I received the information I had been eagerly awaiting for 4 weeks…
The hard work, the OMP (Organic Management Plan), the intensive soil test, inspection and record keeping practices that have been pursued over the years had been accepted by the board and I had completed the first official step to full certification. The real work now begins.
There where a few “Minor Non-Compliance’s” and no “Major Non-Compliance’s”.
I am trying to source certified green manuring seeds: – Millet, Dunn Peas and Oats (If anyone knows of a supplier of these… please, please let me know!)
There was a few chemicals/fertilisers in the shed from previous owner of property (Insecticides, Superphosphate, and some Glyphosate) I have since removed them.
The Certificate of Analysis for pesticides in the soil shows Nil for all tested chemicals, basically the soil is in excellent condition, with no pesticides or chemicals present.
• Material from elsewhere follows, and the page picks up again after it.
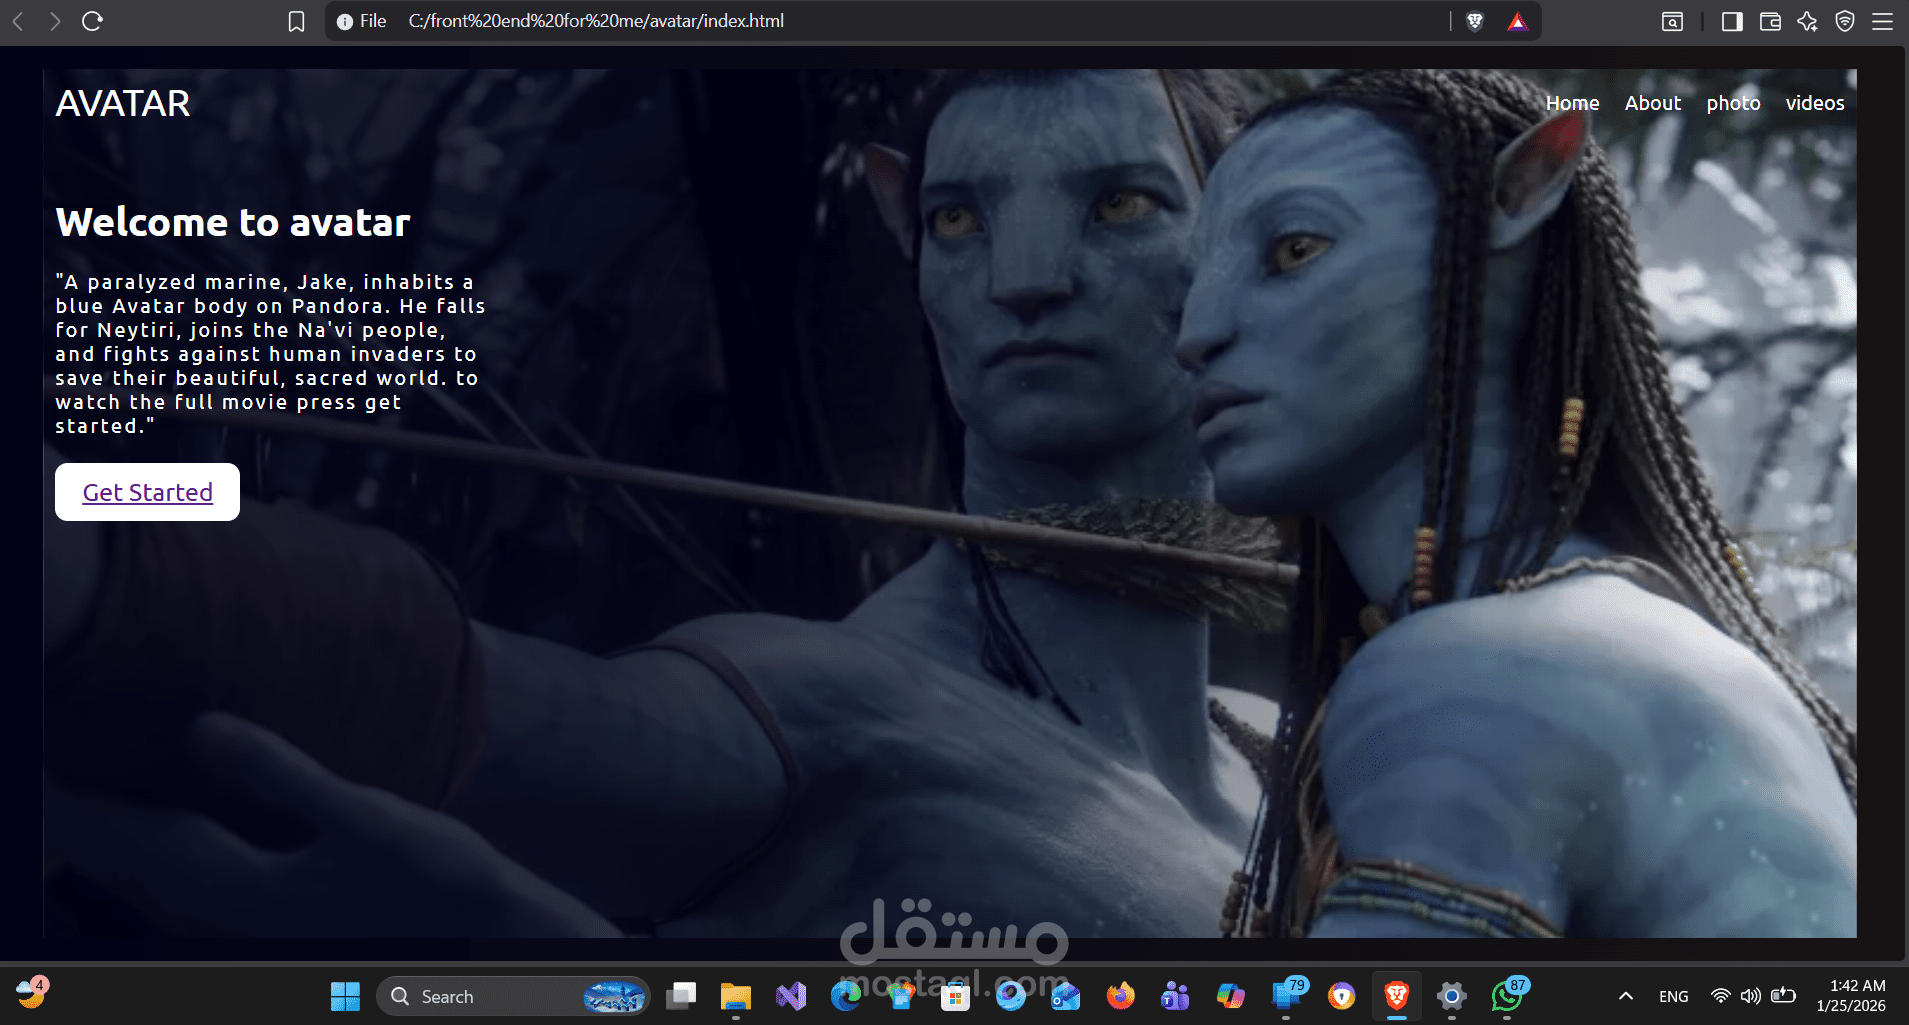Expand hidden icons in the system tray
1909x1025 pixels.
tap(1625, 996)
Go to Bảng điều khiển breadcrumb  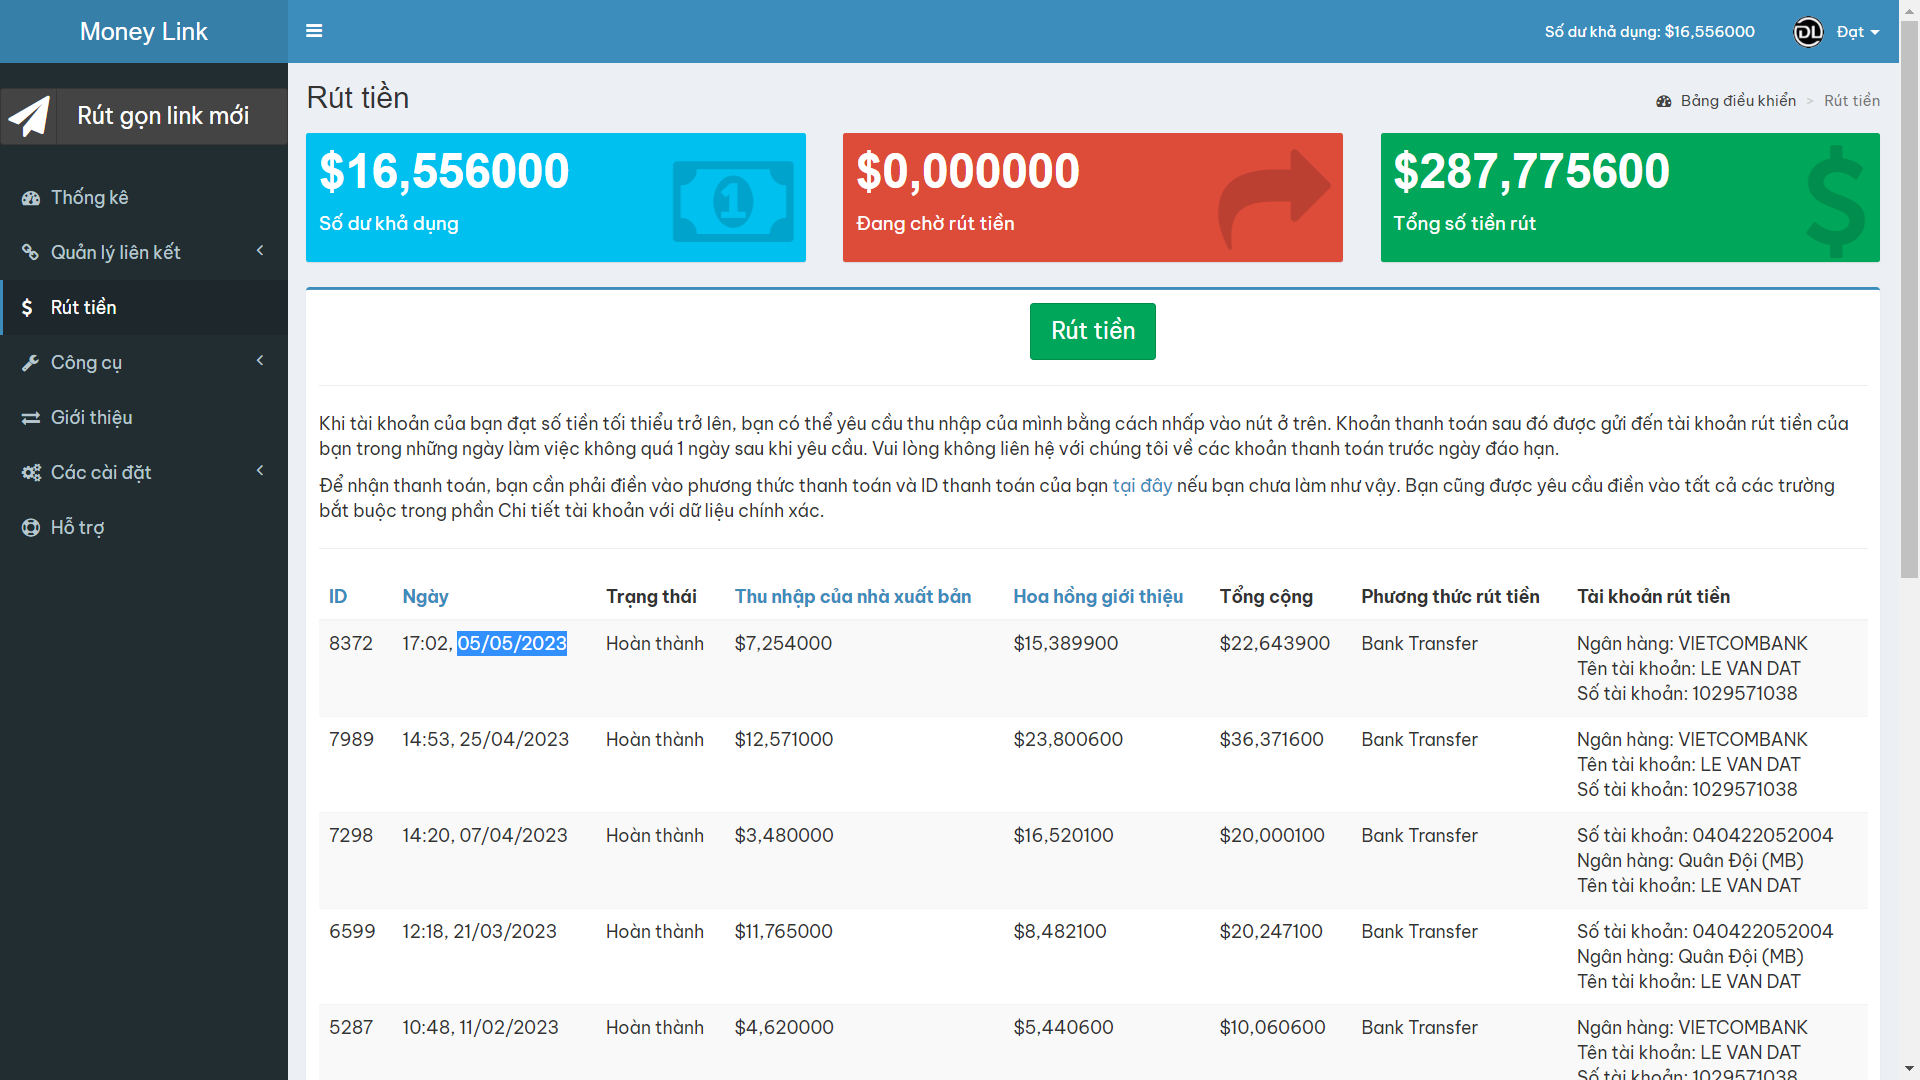click(x=1737, y=101)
The hard work in this area is paying off.
The next 12 months will see a consolidation, a better record keeping practise and a refining of what I know about the healthy soil/healthy farm principle.
Organic certification is a confirmation of the processes and practices that have been employed on our property, and the road to certification is a long term commitment to these principles.
These principles consist of three elements, which are inextricably linked in the certification process: People, Land and Product. It is the combination of the three, linking into an organic management plan, that signifies the legal bounds of the certified operation.
In Early 2008 I started devising the Organic Management Plan and started on the road to certification, which is a three year process.
Year 1 ( 2008 ) – Pre Certification – Following an initial farm inspection, there is a pre certification period of one year, in which we will be under a contract agreement to operate according to the certifying organisation standards.
Years 2 and 3 (2009-2010) – In Conversion Certification – A subsequent inspection will be arranged towards the end of our initial 12 months under pre certification to ascertain the degree to which we have met the standards requirements. Certification as ‘in-conversion’ may be achieved at this point, following a second review and the signing of a license agreement.
The ‘in-conversion’ period generally takes two years to reach full certification. During this phase, we may be able to label our produce as organic ‘in-conversion’.
Until then I will keep learning and developing the processes which seem to be a natural extension of the living farm and helthy soil / healthy plant concept.